Perhaps the best part, however, was that three days later I was approached by one of my other colleagues who had been present at the lunch. She wanted to offer a compliment to us for having offered ourselves as a model. She then reported that, for the first time, she approached a presenter after a college presentation to inform the speaker about some areas where discrimination and bias were recognizable. She let me know that before, she wouldn't have had the courage to face up to the need to speak directly to the presenter. Instead, she would have complained to friends later and just sat steaming.

The point? We support each other to take risks when we take our own risks. When we form communities in which we can share our experiences, we become models that those around us can use to challenge themselves.
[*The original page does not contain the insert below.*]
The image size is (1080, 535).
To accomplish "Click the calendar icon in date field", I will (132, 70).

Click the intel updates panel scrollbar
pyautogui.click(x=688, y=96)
I'd lost sleep over the earlier situation for a couple of weeks. But that night, hearing that my colleague and I inspired someone else to action....I slept soundly.

Drowning in the Work

Close to two months since my last post and I have a list of things that could be, should be, said. What happened? I became inundated with the work. This wasn't really surprising, as I saw it coming. In fact, the truth is that I invited it. For a few months I decided to do something different. I decided to say "yes" to anything that sounded like a good idea, even if I wasn't sure that I'd have time to accomplish it.

I now have various projects and issues being worked on, about 5, in addition to my full-time job, and it leaves me precious little energy to sit and ponder in front of the computer this way.

Pondering? I do plenty of that. In the car, in the shower, and walking the dogs. So much has transpired that the self-reflection necessary to witness it all has been required. I just haven't written it down.

Perhaps the best moment, inspiring just 1 of the projects, was an early October experience where, for the first time, I ended up (note that I'm acting like I didn't help set things up this way :) leading a group of my college's faculty and staff through an initial dialogue on race.

It was an open invitation. The session would occur after a major meeting on a Friday evening. My colleague and I imagined maybe 10-13 people might attend. We had 23. This included the Provost and the President of the College (who showed up to truly participate, not simply observe).

The session went really, really well...perhaps the best experience I've had leading dialogues/workshops about witnessing so far. For several, they mentioned that this is the first time they've really spoken to people about race in the workplace and how nervous they were walking in the door. It was really gratifying to know how many thought we should really continue this process and dig in to how race and racism are present on our campus.

And, so now...what did that mean?

It's now my (volunteer) role to help prepare and facilitate the workshops for the rest of the year.

I'm really not complaining. It's amazing to have the opportunity. My only recognition is how essential it will be to do this well....and take the time to ensure that I can do this well!

And, this is just 1 of the many...and I'm drowning with this work...hoping to find my strokes so that it feels like swimming again soon. Even in the midst of the turbulence, though, the water is healing.